¿Estás seguro de que las caricias le gustan a tu perro?

La forma de interactuar y acariciar a tu perro, puede influir directamente en como va a ser vuestra relación.

En la mayoría de los casos utilizamos las caricias, o el refuerzo físico, no solo para recompensar conductas, sinó también como una forma afectuosa de relacionarnos con nuestros perros.

Tenemos la idea de que una caricia, es un muy buen refuerzo para el perro, ya que, ¿que mejor forma hay de demostrarle nuestro cariño hacia él?

Pero en muchos casos, sobretodo con perros inseguros o miedosos, esto puede ser una "arma de doble filo".

En otras palabras. Nuestra intención es utilizar la caricia como refuerzo positivo (premio) para hacerle entender al perro que ha hecho algo bien, o que su conducta nos gusta.

Pero, debes asegurarte, que la percepción del perro es la misma, si no es así, no solamente no estaremos reforzando positivamente una conducta, sinó que el perro va a entender la caricia, como algo negativo. Con lo cual, no le va a gustar repetir esa acción en otras ocasiones.


¿Como puedes saber si a tu perro ese tipo de refuerzo le gusta o no?

  • Aprende a identificar sus señales de calma, mientras le estás tocando. (Bostezos, apartarte la mirada, lamerse el hocico, girar la cabeza...).
  • ¿Se aleja de ti, cuando acercas tu mano a su cabeza?
  • ¿Cuando le llamas se para a una distancia prudencial, donde tu no llegas con tu mano a tocarle?
  • ¿Te esquiva, cuando ve que le vas a tocar?
  • ¿Te ladra o gruñe al tocarle alguna parte concreta de su cuerpo?

Con esto no quiero decir, que no puedas o debas acariciar a tu perro, simplemente debes entender, que hay momentos y momentos.
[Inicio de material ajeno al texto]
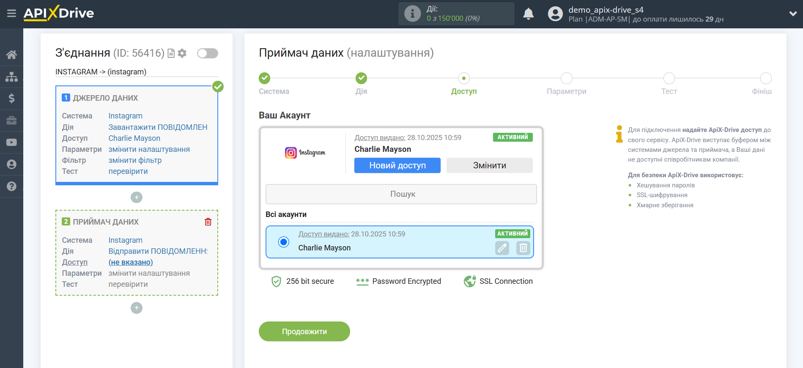Open the connections sitemap sidebar icon

coord(11,77)
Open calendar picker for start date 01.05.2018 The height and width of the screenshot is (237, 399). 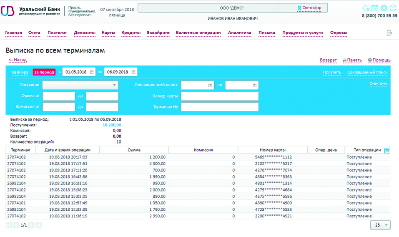[x=92, y=72]
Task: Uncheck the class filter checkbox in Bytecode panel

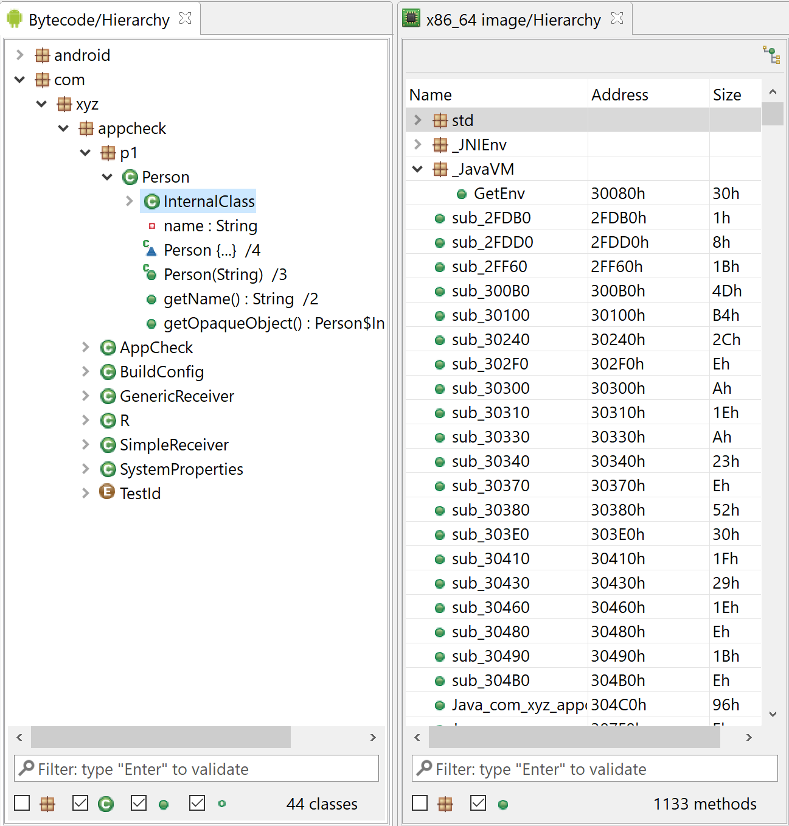Action: (80, 803)
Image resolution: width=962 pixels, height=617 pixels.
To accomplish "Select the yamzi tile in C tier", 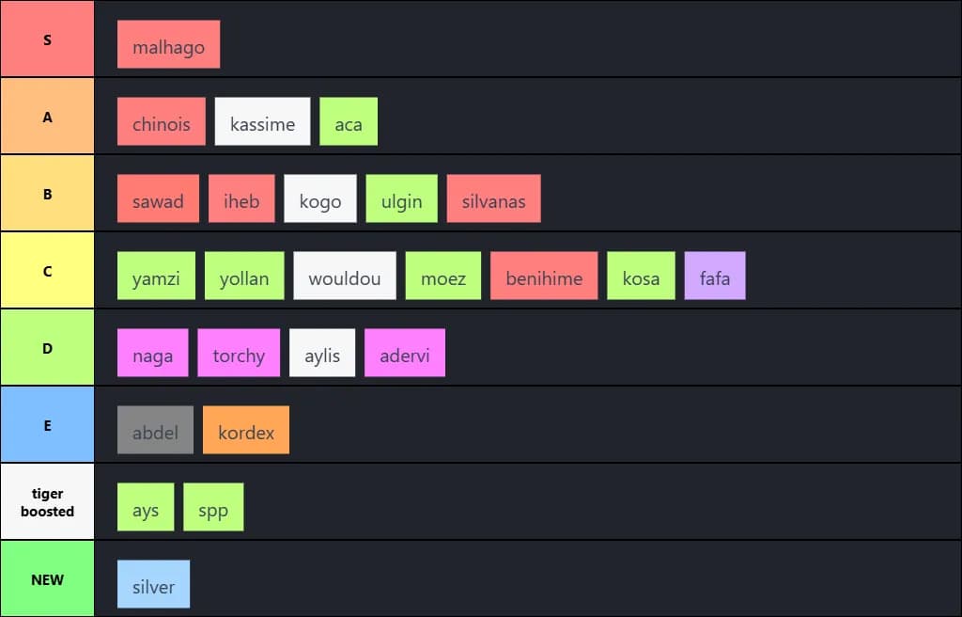I will click(156, 276).
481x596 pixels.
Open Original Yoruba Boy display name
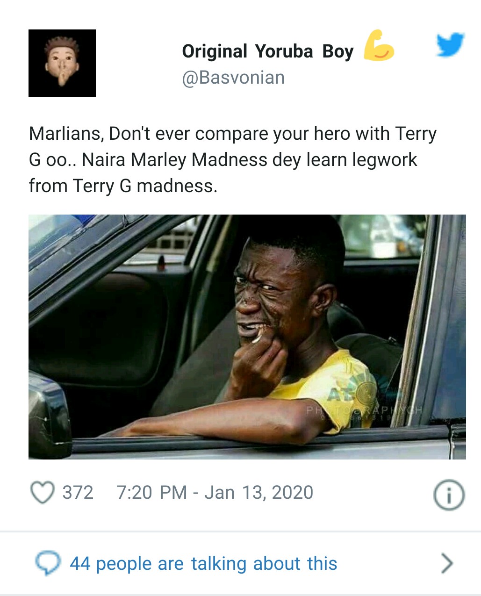click(x=267, y=51)
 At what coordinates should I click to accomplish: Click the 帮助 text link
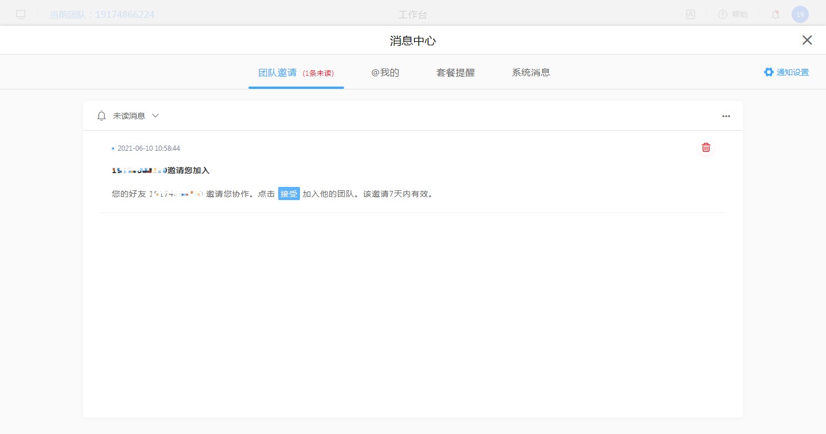740,14
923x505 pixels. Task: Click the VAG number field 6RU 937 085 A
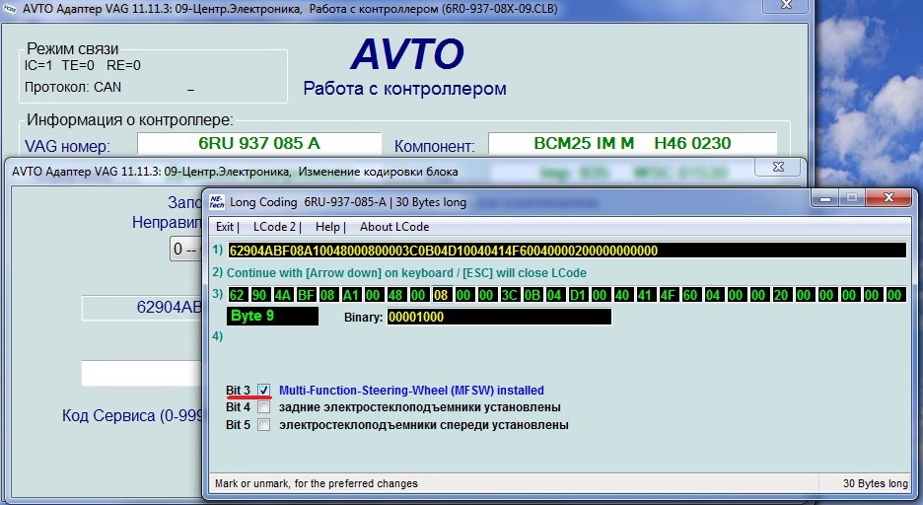[x=258, y=144]
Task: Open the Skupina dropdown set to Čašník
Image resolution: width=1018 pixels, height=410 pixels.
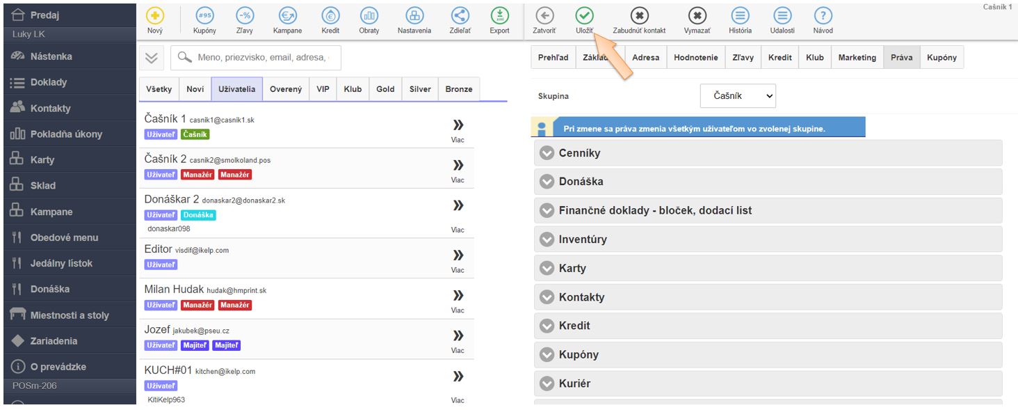Action: pos(737,96)
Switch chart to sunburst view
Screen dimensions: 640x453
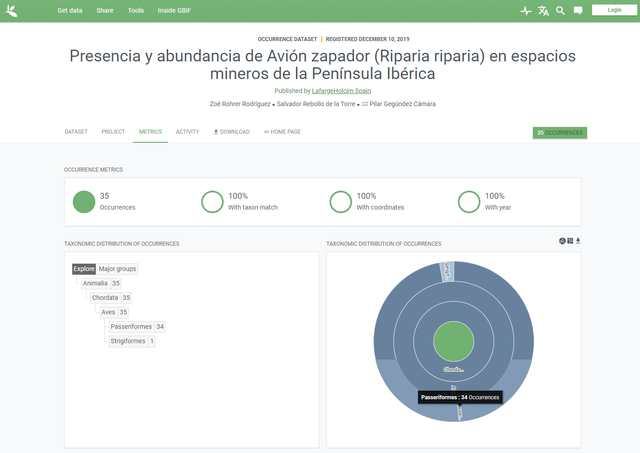[562, 241]
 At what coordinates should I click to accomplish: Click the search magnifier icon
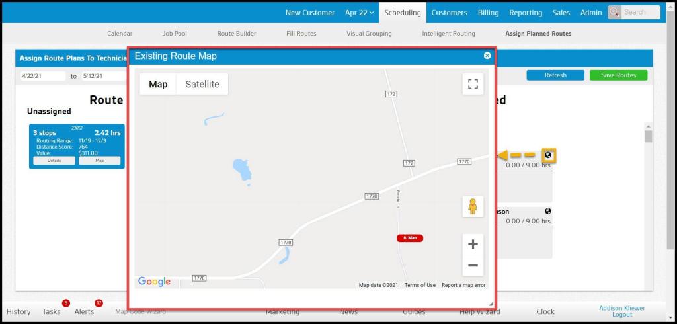tap(614, 12)
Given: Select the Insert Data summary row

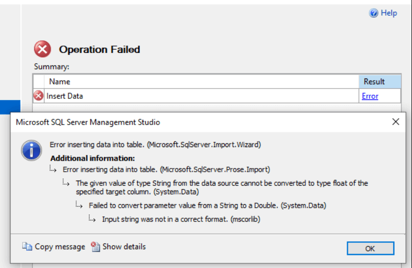Looking at the screenshot, I should tap(217, 96).
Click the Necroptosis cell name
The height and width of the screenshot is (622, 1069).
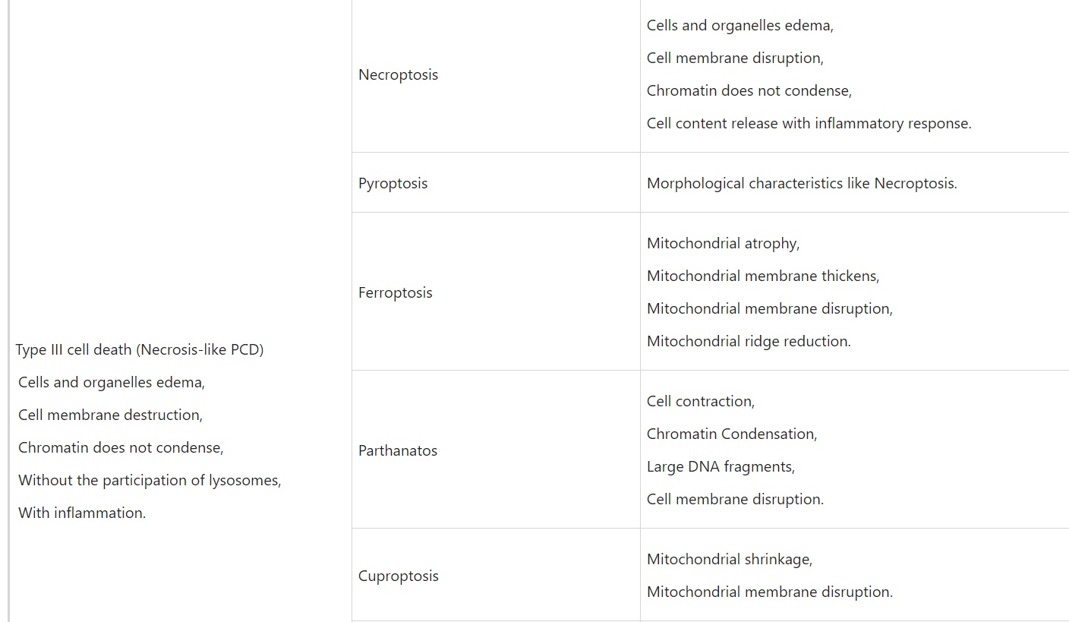(398, 75)
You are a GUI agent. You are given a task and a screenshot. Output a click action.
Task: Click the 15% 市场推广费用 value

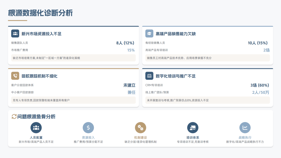tap(131, 50)

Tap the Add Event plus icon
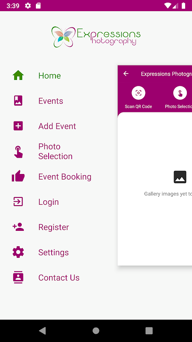coord(18,126)
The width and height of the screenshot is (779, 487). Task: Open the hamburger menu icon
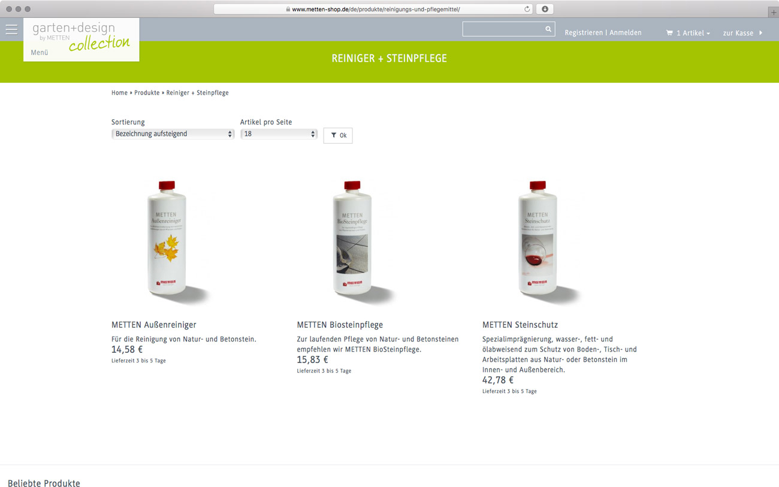11,29
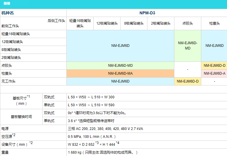227x156 pixels.
Task: Click the pink NM-EJM6D-A cell
Action: click(214, 73)
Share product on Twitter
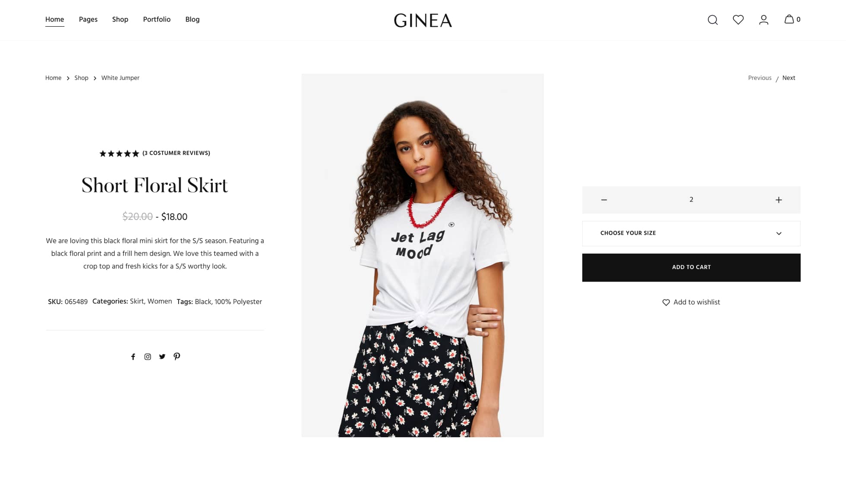Image resolution: width=846 pixels, height=483 pixels. click(x=162, y=357)
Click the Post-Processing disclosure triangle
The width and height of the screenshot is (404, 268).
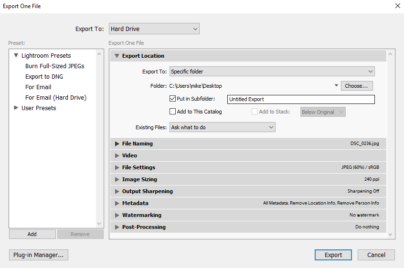coord(117,227)
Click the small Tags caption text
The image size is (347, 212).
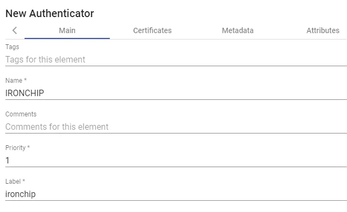point(12,47)
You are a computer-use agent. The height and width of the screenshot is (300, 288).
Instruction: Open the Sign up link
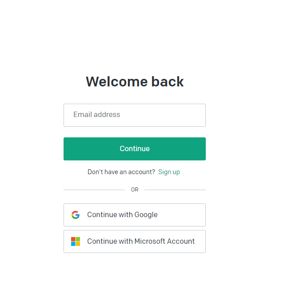(169, 172)
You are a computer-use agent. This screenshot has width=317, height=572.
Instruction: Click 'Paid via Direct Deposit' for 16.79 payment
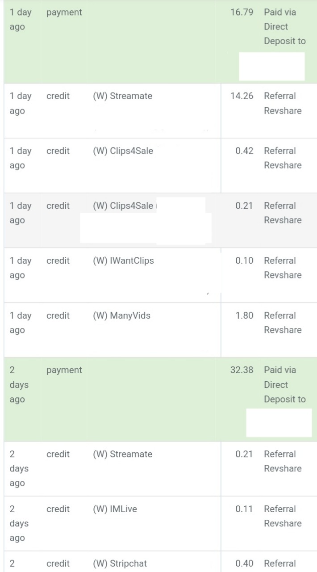(284, 27)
En ocasiones, cuando un perro está concentrado, entrenando o trabajando contigo, no le apetece que le distraigas tocándole. Ya habrá otro momento en que él mismo busque tu contacto.

Otras veces ocurre, en sesiones de juego, o cuando hay otros refuerzos o premios distintos. Es decir, si el valor del reforzador (juguetes o comida) es mayor que el reforzador afectivo (caricias) el perro siempre va a preferir, el mayor premio posible. "No me des 10€, si me puedes dar 500€".

Estos pequeños detalles, pueden hacerle perder su confianza hacia ti, no únicamente a la hora de trabajar o entrenar, sinó en vuestra relación humano - perro. Si no le gusta tu forma de interactuar con él, no le va a gustar trabajar contigo, ni acercarse más de lo necesario, ya sea en momentos puntuales, o peor aún, en su día a día.

¿Cómo puedo mejorar ese refuerzo afectivo?

  • No seas brusco a la hora de tocarle.
  • Prueba de acariciarle desde abajo, en vez de por encima de la cabeza.
  • Deja de hacerlo, si te está pidiendo que pares.
  • Espera a que sea él, el que venga a buscar tu mano.
  • Evita abrazarle o levantarle del suelo.
  • Respeta su espacio.
Se paciente y respeta lo que el perro te pida en cada momento. De lo contrario, estropearás vuestra relación, por estar "castigando" algo que debería ser "premiado".
Aunque tu percepción sea del todo positiva, el perro no tiene porque estar entendiéndolo así.